The fallback function in Solidity is called when you send a transaction to a contract and you do not specify the name of the function or you make a mistake, this function is called. In the fallback function, the value we send to this function must be greater than 0. If the sender of this transaction has more than 0 contribution tokens/money in the mapping data structure (our dictionary), we can become the owner.

How to be the owner of the contract? We need to be sure to have some amount of contribution on the contract.

As we can see with the ABI of the contract with js, by calling the contract.contribution function, we can see that the player (us) has no contribution to the mapping data structure (our dictionary).

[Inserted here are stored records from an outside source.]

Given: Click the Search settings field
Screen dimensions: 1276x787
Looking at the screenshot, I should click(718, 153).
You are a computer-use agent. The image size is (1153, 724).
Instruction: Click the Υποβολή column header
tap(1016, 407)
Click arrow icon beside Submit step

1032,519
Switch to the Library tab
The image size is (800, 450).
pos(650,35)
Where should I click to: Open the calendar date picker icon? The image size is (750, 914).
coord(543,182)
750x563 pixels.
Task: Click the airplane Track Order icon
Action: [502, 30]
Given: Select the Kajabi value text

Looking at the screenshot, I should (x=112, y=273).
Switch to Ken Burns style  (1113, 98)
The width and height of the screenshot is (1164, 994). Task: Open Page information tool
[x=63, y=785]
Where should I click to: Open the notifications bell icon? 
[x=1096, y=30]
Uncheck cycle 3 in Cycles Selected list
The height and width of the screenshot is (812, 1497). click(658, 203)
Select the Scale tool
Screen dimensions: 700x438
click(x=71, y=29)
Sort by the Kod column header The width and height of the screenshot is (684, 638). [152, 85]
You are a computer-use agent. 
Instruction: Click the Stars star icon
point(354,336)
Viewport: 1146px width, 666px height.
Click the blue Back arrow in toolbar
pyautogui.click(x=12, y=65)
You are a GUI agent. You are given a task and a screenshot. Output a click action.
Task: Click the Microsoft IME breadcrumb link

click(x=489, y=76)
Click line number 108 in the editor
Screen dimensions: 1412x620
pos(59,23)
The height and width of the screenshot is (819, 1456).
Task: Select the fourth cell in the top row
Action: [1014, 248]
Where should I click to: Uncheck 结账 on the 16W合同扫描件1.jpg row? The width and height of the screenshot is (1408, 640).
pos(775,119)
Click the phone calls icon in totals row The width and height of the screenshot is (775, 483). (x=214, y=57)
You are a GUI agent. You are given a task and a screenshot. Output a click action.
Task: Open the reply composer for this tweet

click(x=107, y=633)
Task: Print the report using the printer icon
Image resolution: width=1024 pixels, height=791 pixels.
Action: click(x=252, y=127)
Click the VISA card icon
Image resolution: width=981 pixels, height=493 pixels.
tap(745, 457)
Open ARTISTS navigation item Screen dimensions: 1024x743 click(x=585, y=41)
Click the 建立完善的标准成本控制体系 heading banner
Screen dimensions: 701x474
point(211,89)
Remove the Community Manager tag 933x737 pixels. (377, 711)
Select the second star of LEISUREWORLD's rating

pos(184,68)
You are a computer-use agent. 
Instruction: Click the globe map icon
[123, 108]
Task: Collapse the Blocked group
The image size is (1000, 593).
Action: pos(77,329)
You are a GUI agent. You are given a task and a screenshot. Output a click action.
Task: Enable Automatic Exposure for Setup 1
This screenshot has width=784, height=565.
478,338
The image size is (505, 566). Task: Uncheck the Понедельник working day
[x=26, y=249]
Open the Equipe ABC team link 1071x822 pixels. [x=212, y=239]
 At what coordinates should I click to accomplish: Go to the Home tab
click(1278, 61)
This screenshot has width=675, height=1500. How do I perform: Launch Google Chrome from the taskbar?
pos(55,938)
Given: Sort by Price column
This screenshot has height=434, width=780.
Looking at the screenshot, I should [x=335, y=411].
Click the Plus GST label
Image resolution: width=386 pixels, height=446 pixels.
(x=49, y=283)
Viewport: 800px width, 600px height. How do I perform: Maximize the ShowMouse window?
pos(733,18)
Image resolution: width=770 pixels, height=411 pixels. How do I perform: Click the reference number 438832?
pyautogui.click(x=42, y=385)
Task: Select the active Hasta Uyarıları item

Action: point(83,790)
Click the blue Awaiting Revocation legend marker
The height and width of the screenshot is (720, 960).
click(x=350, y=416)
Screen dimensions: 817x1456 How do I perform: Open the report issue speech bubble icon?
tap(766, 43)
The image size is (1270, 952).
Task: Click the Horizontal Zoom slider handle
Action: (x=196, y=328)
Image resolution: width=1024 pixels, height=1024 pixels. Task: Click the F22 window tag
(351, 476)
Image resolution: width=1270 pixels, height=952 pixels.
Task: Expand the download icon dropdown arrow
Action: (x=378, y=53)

So we need to contribute and send some money to the contract to fulfil one of the requirements of the fallback function.

Here we can maybe write a smart contract to interact with it, or we can use the dev console and play with the ABI structure and send some money to the contract.
What we do here, we call the function contribute and send 1 wei, so the status of the contrast will change, our contribution will be greater than 0, so the requirement is met.
We can see also on etherscan that the transaction was confirmed and we send 1 wei. Now we need to send some money to the contract, where so also the first requirement/condition of the fallback function will be fulfilled and we can become the owner of the contract. When we call the sendTransaction function in our dev console to send money, we do not call any function of the contract, so the fallback function is executed.
As we can see the result, before to sending the transaction, the owner of the contract was other than us(the player), now, after the transaction, we are the owner of the contract and we have completed the first step of the challenge.
In the second step, we have to withdraw all the balance of the contract to 0. We know that the withdraw function can only be called by the owner since we are now the owner, we can do it.

We can use await getBalance(contract.address) function to retrive the balance of the contract. Now we call the withdraw function, and when the transaction is confirmed we can see that we have stolen all the money of the contract.

Conslusion

In this first challenge of the Ethernaut Web3/Solidity wargame, we learned about ownership, about importing libraries, and most importantly about the fallback function. Now we just need to submit the task and complete the instance.